As biologics evolve, formulations can require more volume (or can’t be delivered comfortably via a quick push). Wearable injectors help deliver these doses slowly and consistently, which can improve tolerability and usability for at-home administration.
Traditional pen platforms work well for many SC therapies, but they become challenged when:
Volume increases beyond common pen ranges
Viscosity rises, increasing injection force requirements
Injection time must be extended to improve comfort
Wearable injectors address these constraints by:
Delivering medication hands-free over a controlled rate
Using mechanical or electromechanical drive systems to manage force
Improving the user experience with guided steps and feedback (audio/visual cues), depending on platform
West’s SmartDose® platform, for example, explicitly discusses longer injection times as a way to improve comfort when delivering higher-viscosity products and references published research on the tolerability of larger-volume SC injections.
Below are representative examples showing how the category is being engineered (specs vary by platform and drug program):
Designed for complex biologics and SC delivery
States support for high-viscosity biologics up to 50 cP
Offered in 2–5 mL and 5–10 mL configurations
“Peel, stick, click” user flow; prefilled, patient-ready concept
Wearable platform positioned for large-volume SC delivery
States delivery range of 5–25 mL per device and compatibility with 1–100 cP viscosities (platform dependent)

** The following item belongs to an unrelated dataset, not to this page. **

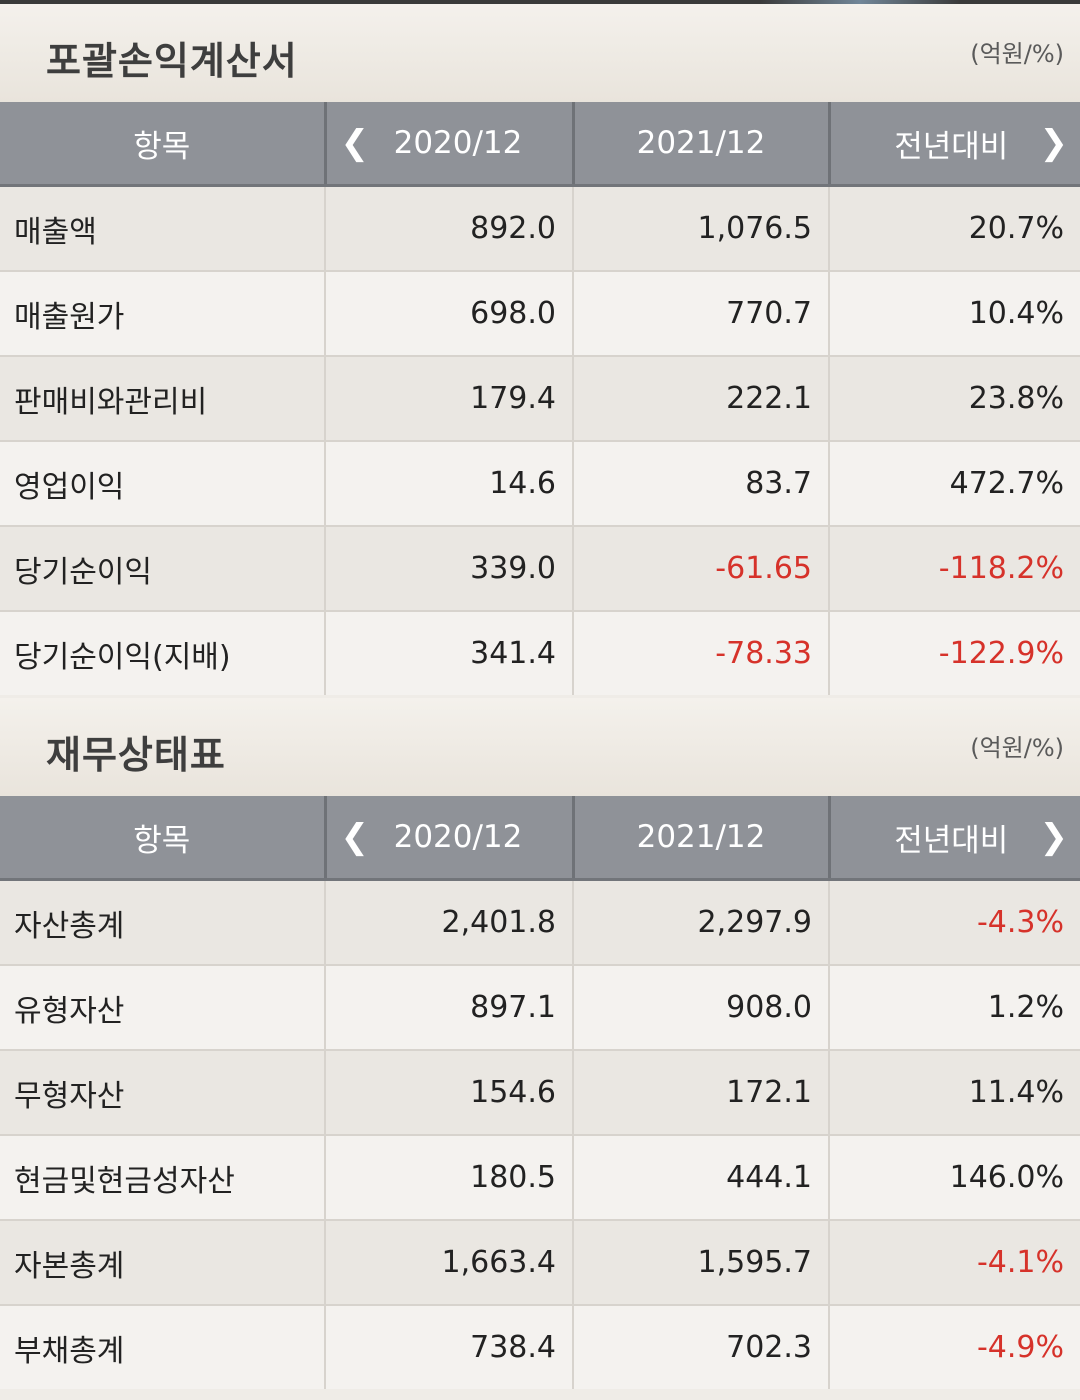 Image resolution: width=1080 pixels, height=1400 pixels. What do you see at coordinates (448, 652) in the screenshot?
I see `value-2020: 341.4` at bounding box center [448, 652].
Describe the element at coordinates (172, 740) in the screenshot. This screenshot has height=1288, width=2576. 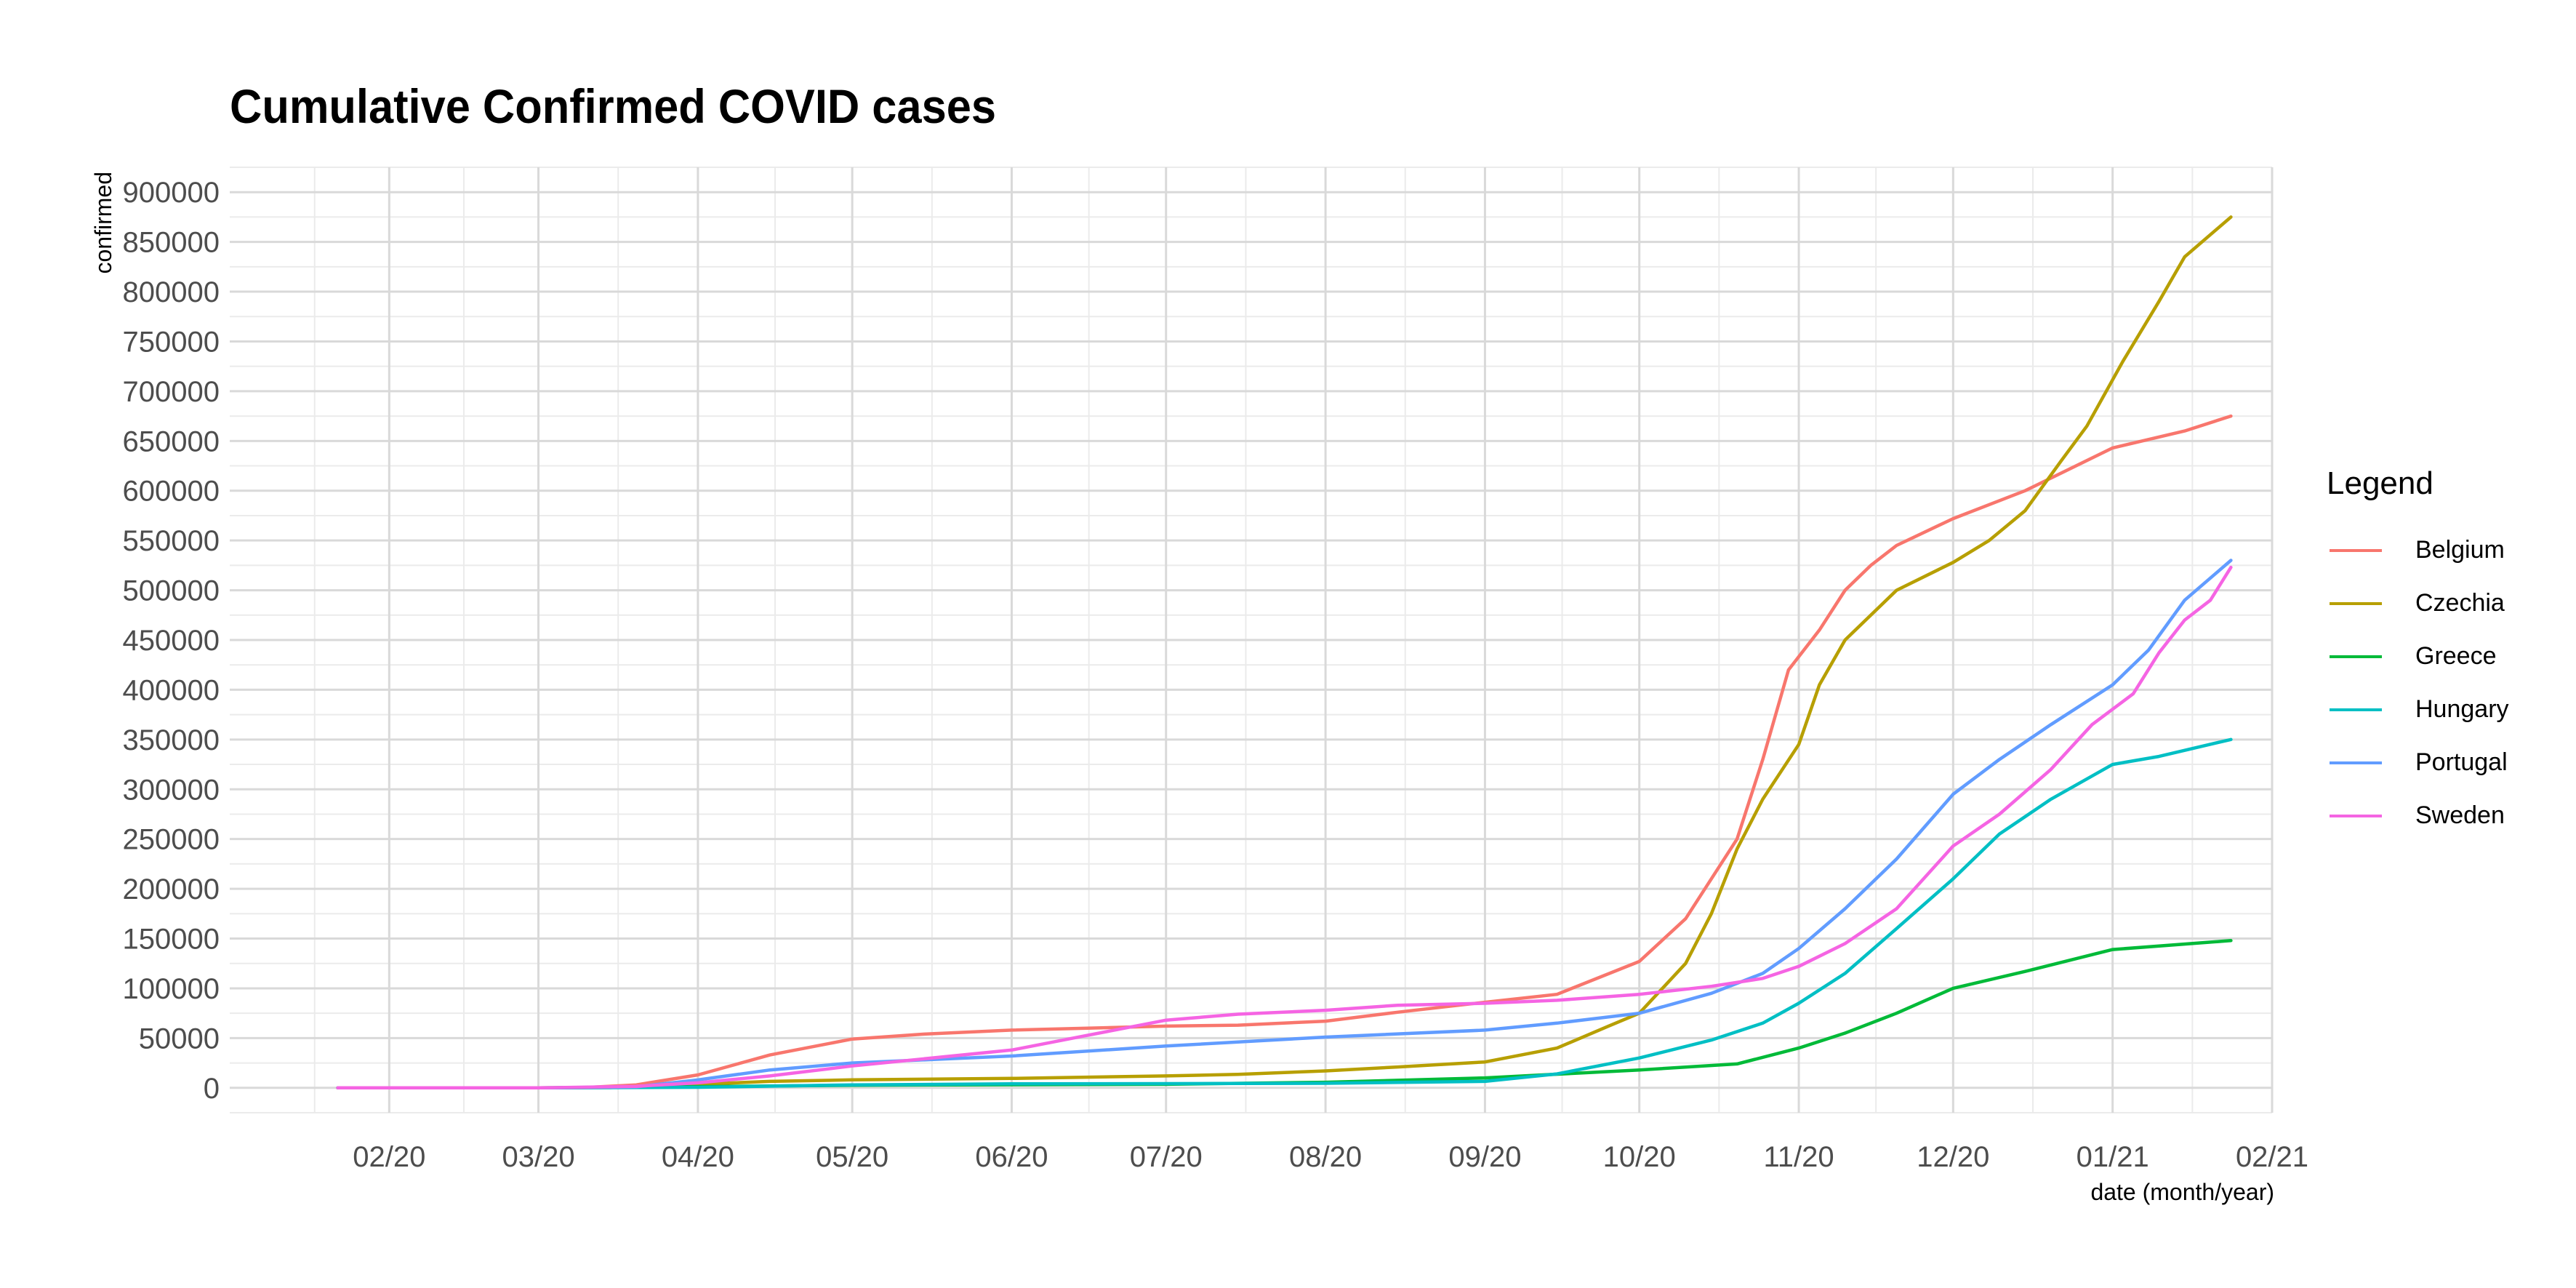
I see `y-tick-label: 350000` at that location.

SmartDose® 3.5: up to ~3.7 mL, wearable single-use device paired with a co-packaged prefilled container
SmartDose® 10: up to 10 mL, battery-powered wearable OBI using a separate, pre-fillable polymer cartridge
These examples illustrate the broader trend: platform OBIs designed around volume/viscosity needs and patient usability, integrated into drug-device combination programs.
If you’re evaluating OBI pathways for biologics “SC conversion,” these are common decision points:
Viscosity profile over temperature range
Compatibility with primary container materials (glass vs polymer; elastomers; silicone sensitivity)
Rate control to reduce injection-site discomfort
Managing back-pressure in SC tissue (especially for higher viscosities)
Simple user steps (apply, activate, confirm delivery)
Clear feedback (visual/audible indicators) and error prevention
OBIs are combination products; scale depends on:
Fill-finish alignment with the chosen container configuration
Final assembly capability and in-process testing
Partnering with CMOs/CDMOs for validated workflows
BD notes ongoing validation work with multiple CMOs for fill-finish and final assembly support.
On-body injectors are not “replacing pens” across the board. Instead, the market is segmenting:
Conventional pens / autoinjectors: ideal for many low-to-medium volume SC therapies
Wearable OBIs: increasingly preferred for large volume, high viscosity, or extended delivery-time needs
As biologics pipelines grow and home-care models expand, OBIs are becoming a critical part of modern drug-delivery strategy—especially for programs targeting improved patient convenience and reduced infusion burden.